The most recent framework, Decolonizing Global Health (2020–Present), represents the sharpest critique yet of the field's foundations. Its core commitment is that global health is itself a product of colonial power relations, and that its institutions, funding flows, and knowledge hierarchies perpetuate the very inequalities they claim to address. Decolonizing Global Health challenges the authority of Western universities and philanthropies to set the global health agenda, calling instead for genuine partnership with researchers and communities in the Global South. It draws on SDHE's structural analysis and GHG's focus on power, but it goes further by questioning whether the field's core concepts—'global health,' 'evidence,' 'capacity building'—can be separated from their colonial origins.

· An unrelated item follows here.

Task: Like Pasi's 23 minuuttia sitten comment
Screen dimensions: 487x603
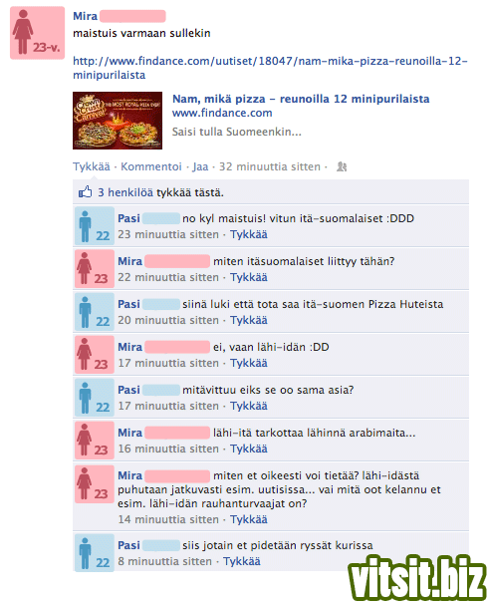Action: coord(249,234)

Today, no single framework dominates global health. Instead, the field is characterized by a pluralism of approaches that coexist in productive tension. The leading frameworks—GBD, GHS, HSS/UHC, SDHE, and Decolonizing Global Health—agree on several points: that data matters, that health systems must be strengthened, and that inequalities are unacceptable. But they disagree sharply on priorities. GBD and GHS emphasize measurable outcomes and threat reduction, often favoring vertical programs that can demonstrate rapid results. SDHE and Decolonizing Global Health insist that such approaches risk reinforcing the very structures that produce poor health. HSS/UHC tries to bridge these camps by arguing that strong systems can serve both efficiency and equity, but it remains unclear whether the political will and funding exist to realize that vision.
The contest between efficiency and equity is not likely to be resolved. It is the engine that drives global health forward, forcing each new framework to reckon with the limitations of its predecessors. Students entering the field today will find not a settled discipline but a vibrant, contentious arena where the stakes could not be higher.